La lenta globalización que de modo insistente se ha ido afianzando de un país a un continente más o menos cercano y afín, ha permitido el consumo masivo de la llamada “Cocina Internacional”; estas cocinas de otros países, a veces, han llegado a entusiasmar en pueblos que nunca antes las consumían; ese es el caso de las pastas de cereales, las pizzas y de las “ham burger” (o hamburguesas), hoy consumidas en casi todo el mundo. Hasta no hace muchos años bastantes pueblos, cultos, eran hostiles en mayor o menor medida hacia influencias culinarias extranjeras, pero la televisión por un lado y la elevación hacia puestos relevantes de algunos cocineros (sobre todo franceses) hicieron que la cocina “nacional” (a pesar de que nunca hubo una cocina nacional ab-origen) empezó a interesar a cocineros españoles que —durante el período vacacional— no dudaron en recibir conocimientos de grandes maîtres franceses que gustosamente les enseñaban otro modo de cocinar. Esos cocineros renombrados en Francia no dudaron en investigar sobre nuevas aplicaciones a productos viejos revestidos de formas nuevas en su tratamiento cocineril. Y de ahí surgió la Nouvelle Cuisine, que ha tomado carta de nobleza en otros muchos países, algunos de los cuales nunca brillaron en coquinaria (Reino Unido, Dinamarca, Alemania, EE. UU., etc.). Todos ellos han ido incorporando también nuevos ingredientes a sus respectivos recetarios “nacionales”. El turismo también ha permitido no solo conocer otros países sino nuevos o diferentes platos cocinados, el estar abierto a nuevas formas de cocinar, con también otros ingredientes sumados a los de costumbre; ha evitado viejas hostilidades y prejuicios, lo que ha impedido el exceso de “nacionalismo” culinario y ha convertido a la cocina “tradicional” en nuevas expresiones modificando gustos o incluyendo nuevos. Ya no se desprecia en España comer carne o pescados crudos bajo denominación de “tartar” (aquí solo algunos peces secos o en vinagre se consumían en su estado natural aunque modificado su sabor por mor de la sal o el vinagre, hierbas aromáticas o el aceite de oliva).

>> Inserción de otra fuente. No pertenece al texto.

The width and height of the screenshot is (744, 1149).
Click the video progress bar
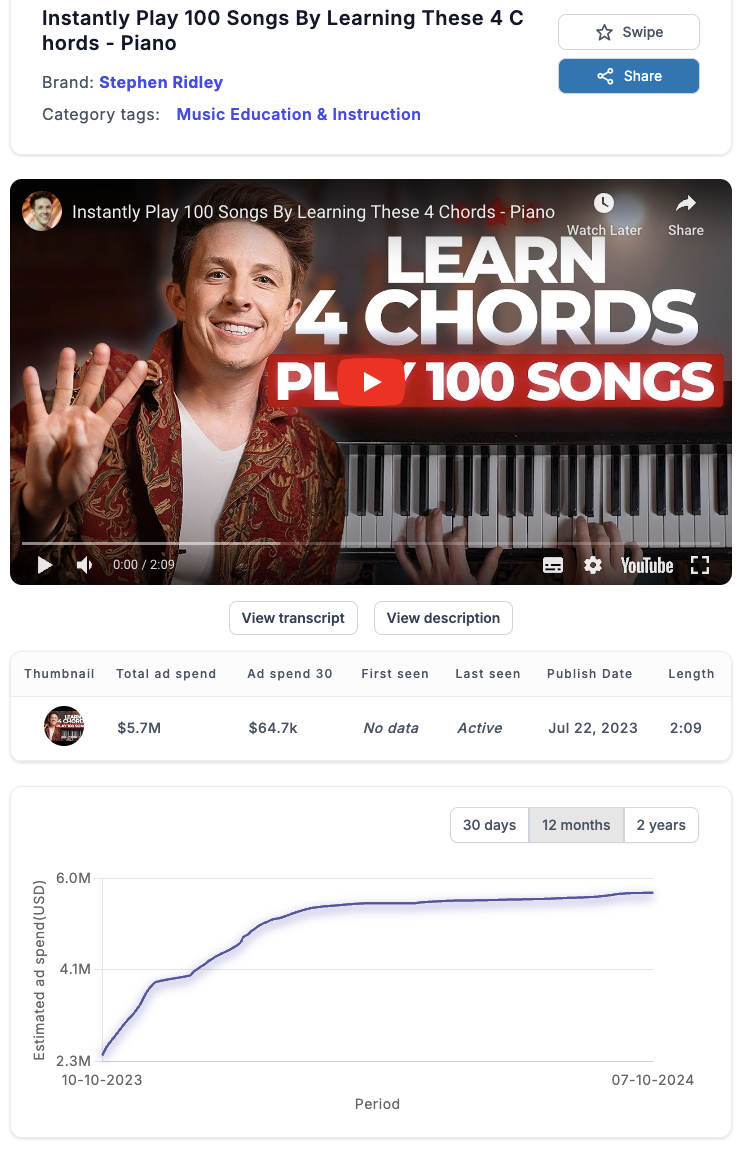[371, 544]
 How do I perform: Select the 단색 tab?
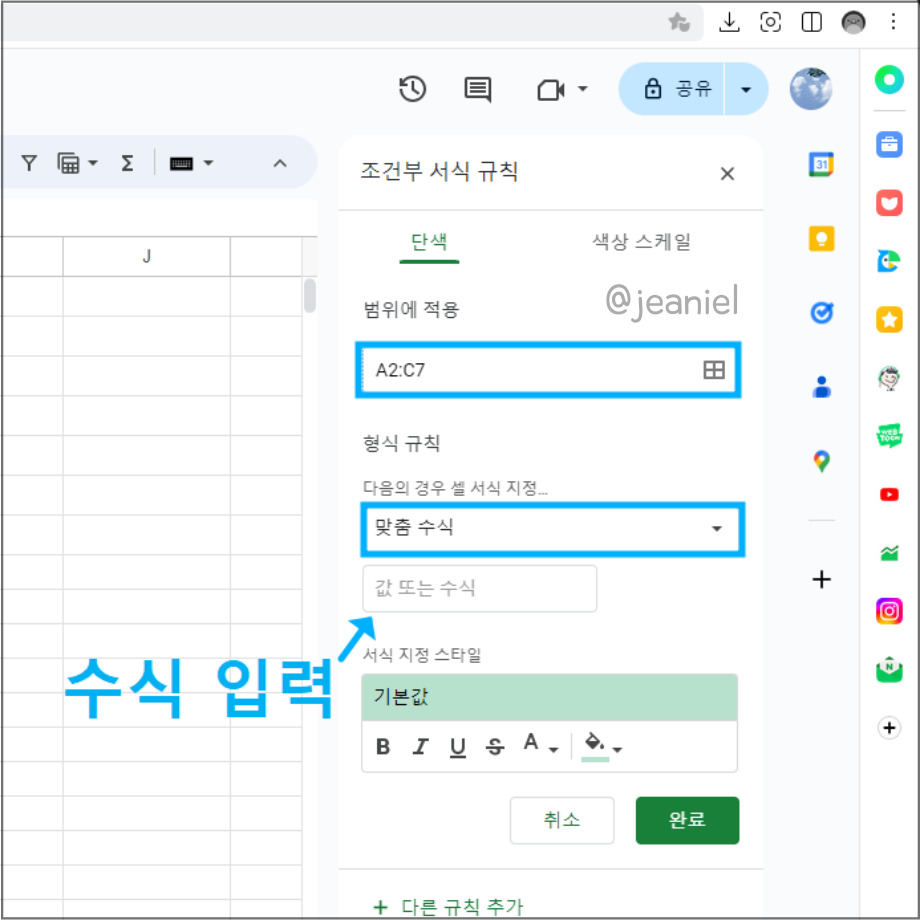coord(429,241)
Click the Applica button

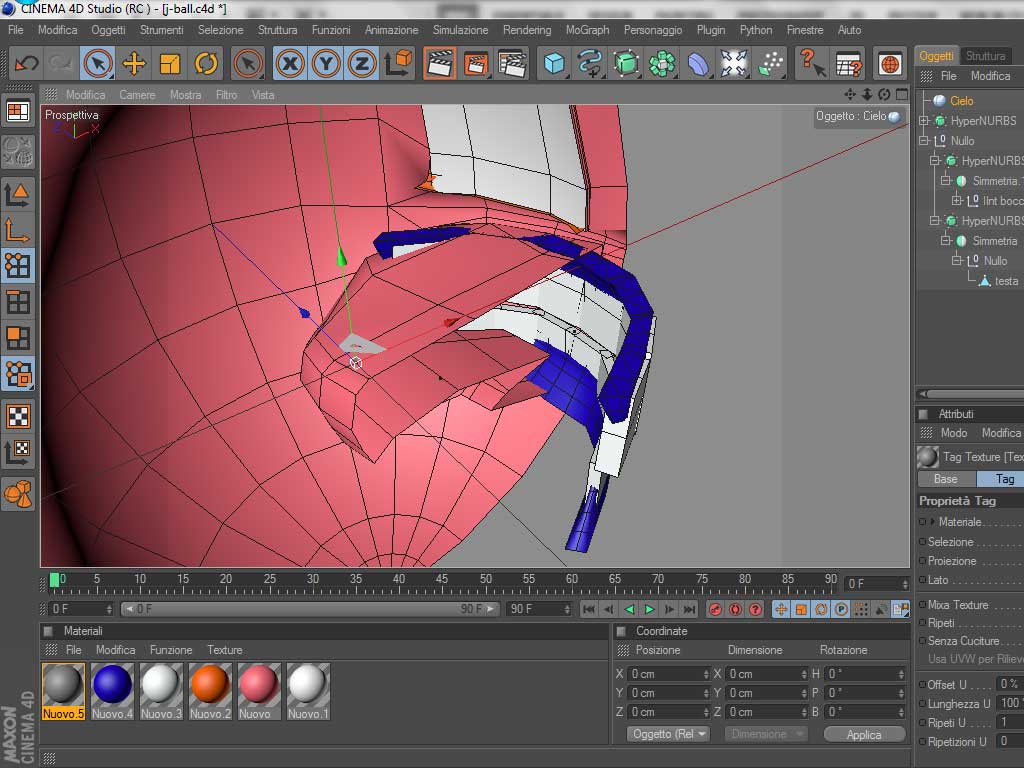point(863,734)
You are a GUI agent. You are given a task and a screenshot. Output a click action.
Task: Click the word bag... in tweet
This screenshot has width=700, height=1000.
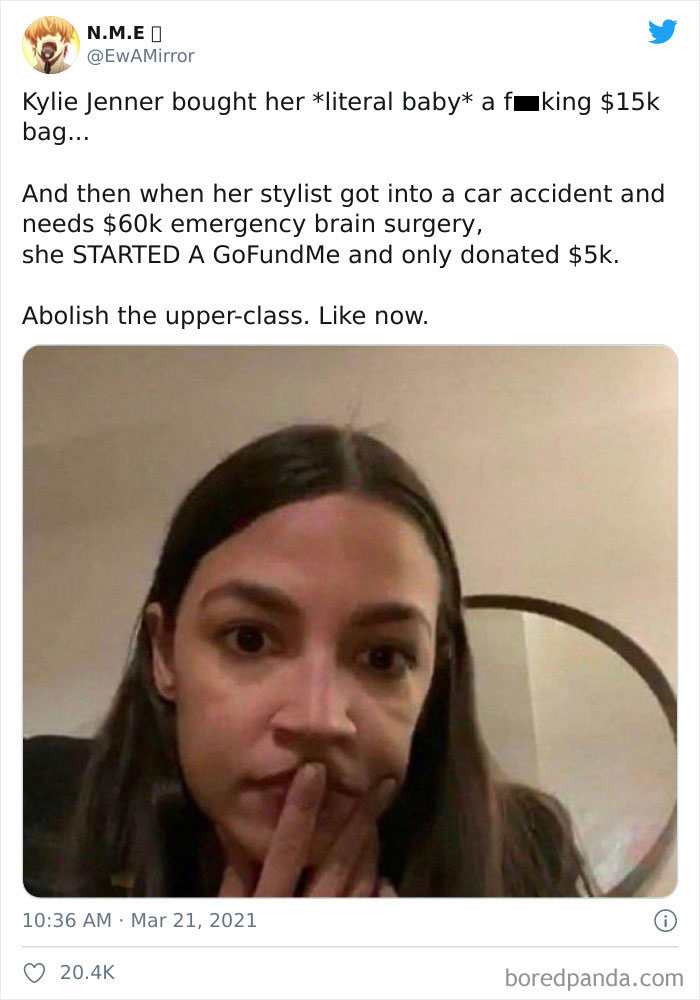pyautogui.click(x=55, y=133)
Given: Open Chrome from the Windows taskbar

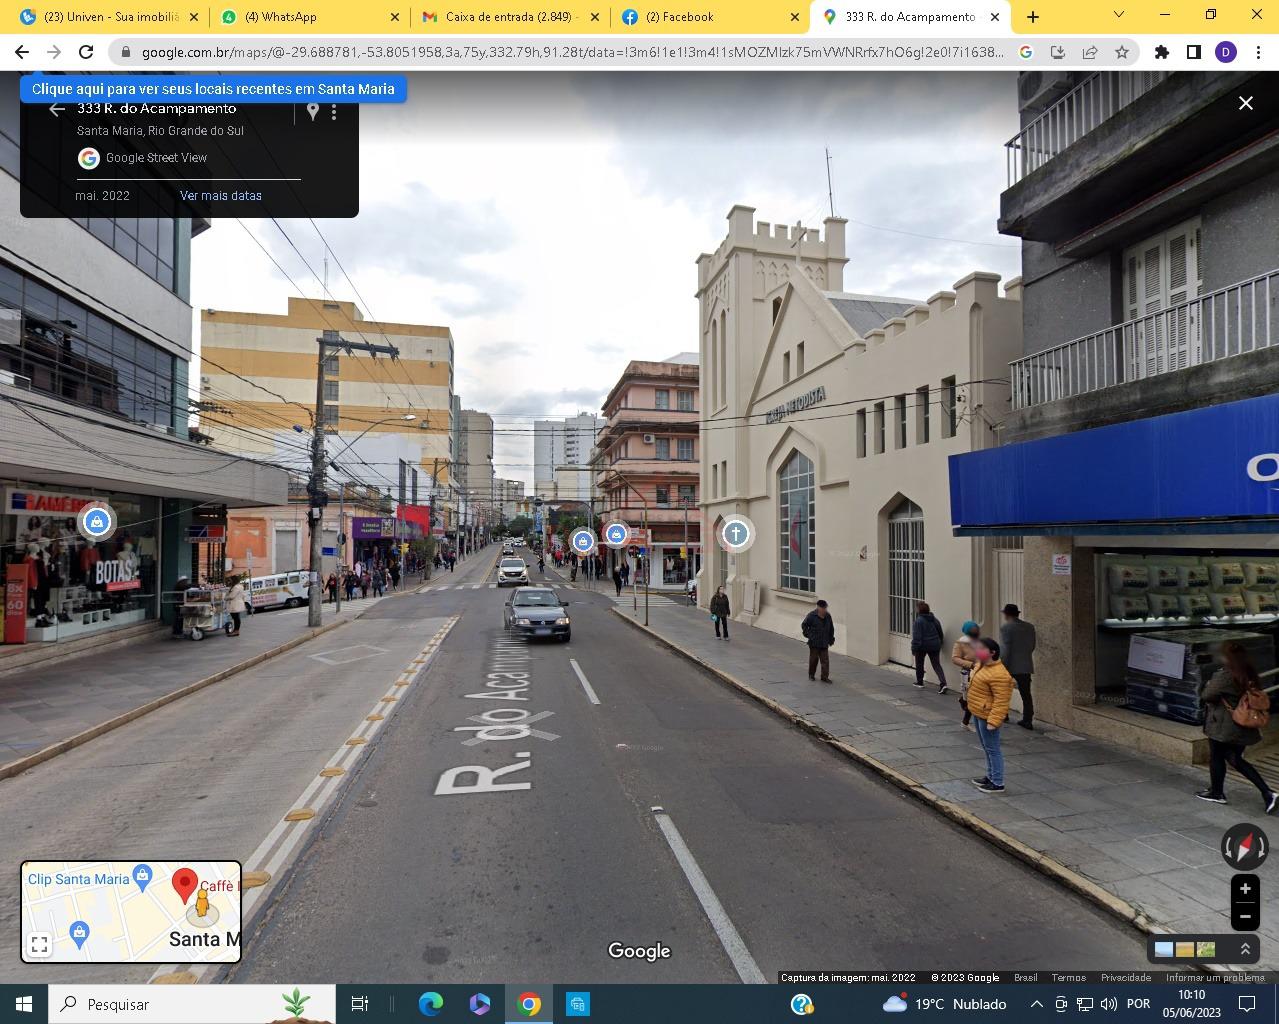Looking at the screenshot, I should pyautogui.click(x=529, y=1003).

Bien es verdad que la cocina tradicional transmitida de madres a hijas se ha ido enriqueciendo con acopios de diferentes ingredientes añadidos a los productos básicos del terruño. El transporte rápido de las mercancías se ha hecho más fácil y útil, porque los vehículos (tren, barco, avión, camión o furgón) con frigoríficos incorporados llevan los productos de un lugar a otro, por muy lejanos que estén, frescos o congelados: envasados ad-hoc. La coquinaria, la gastronomía, la selección, el envasado y el embalaje permiten una conservación más larga. Ya no sorprenden a nadie —ni son rechazadas— las “comidas rápidas” (fast food), tipo pizzas, perritos calientes, tacos mejicanos, hamburguesas, pollo frito y asado, los wontons chinos, rollitos primavera, comidas turcas (Kebab), norteafricanas (tayín y alcuzcuz), libanesas (tabulé y humus), chinas e indochinas y aún tailandesas, indias, etc. Los gustos o paladares se van afinando llegándose incluso a, si no descubrir, valorar nuevos sabores como por ejemplo el umami (que el científico japonés Kikunae Ikeda agregó a los cinco reconocidos).